Having understood the notions of perception, motivation, and the significance of psychology in our context, the following are a few brands that use behavioral science to impact consumer decisions:


Nike is a great example of creating a solid perception. When we think of Nike, we equate it with high-level sports and sports stars. Adding to this is their tagline, ‘Just do it,’ always leads to a subtle sense of motivation or the urgency to “do it”, ‘pushing’ the consumer!. Although one can argue that the nature of the industry and its competitors is much alike, Nike has sustained itself with relatively higher prices than its peers. In a survey, the same was reflected as around 71% of the sample population reported Nike as their preferred sportswear brand over others, the price is constant.


Amazon is infamous for using behavioral science tactics to induce consumers to spend more. During the time of their bi-annual sales, Amazon markets a sense of urgency that creates an urge within the consumer’s mind to spend more. “If you purchase this within the next x hours, you get 40% off,” rationally, if you don’t spend at all, you save 100%! But consumers get tricked and spend more, predatory pricing aside, offering a myriad of services like Prime, free delivery, and pantry under one umbrella leads to a sense of worthiness among the consumers. Further, another interesting trick they use is the “Decoy Effect” wherein a few bad and unattractive choices for similar products lead to more sales of the better product. As it has a large number of sellers under its operations, it positions the better available products with the unattractive ones and leading to better sales.

Another very significant and profound observation of the decoy effect is in the cinemas. Usually, popcorns are sold in three different quantities-small, medium, and large. These are priced so smartly that there is very little difference between the medium and large size popcorn. What this does is leads to an enhanced sense of value in relation to the large popcorn with respect to the medium one that consumers are willing to sacrifice an extra payment for the largest share. Also, there is a very common example of Starbucks, which uses a similar tactic with a different objective. They offer a “grande” size coffee, which is highly-priced, and 2 other size options with a stark difference in price. Most of the consumers choose the middle option as it seems a great bargain as compared to the expensive “grande” coffee. A lot of traditional restaurants also use this to good effect. Along the same lines, the Nudge theory is often used to a good effect by marketers, economists, and even politicians. A very interesting case study, in a subtle way, explains Nudge Theory, in UK people with tax arrears, were sent messages with social normative themes like 9 out 10 people in your area have paid the taxes; this made the non-payers feel like outliers and thus instilled a sense of urgency and indirect motivation to do the needful.

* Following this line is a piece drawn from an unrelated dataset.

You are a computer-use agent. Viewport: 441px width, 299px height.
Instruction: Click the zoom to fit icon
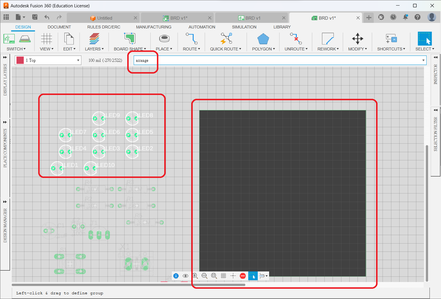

Economics is touted as the base of all management theory and behavioral economics is now gaining steam as a potential disruptive theory that is now making marketing more fun and effective than ever before. Economists and Marketers now understand that we are emotional beings after all and our emotions “drive” us far more than our rational brains do. Case Studies of giants like Amazon, Starbucks, and Nike give us an insight as to how simple and intuitive changes in pricing and branding strategies can potentially inflate sales and create a USP for brands in today’s hyper-competitive globalized world.


Further readings-

Technical Terms:

Nudge Theory- Nudge is a concept in behavioral economics, political theory, and behavioral sciences which proposes positive reinforcement and indirect suggestions as ways to influence the behavior and decision making of groups or individuals.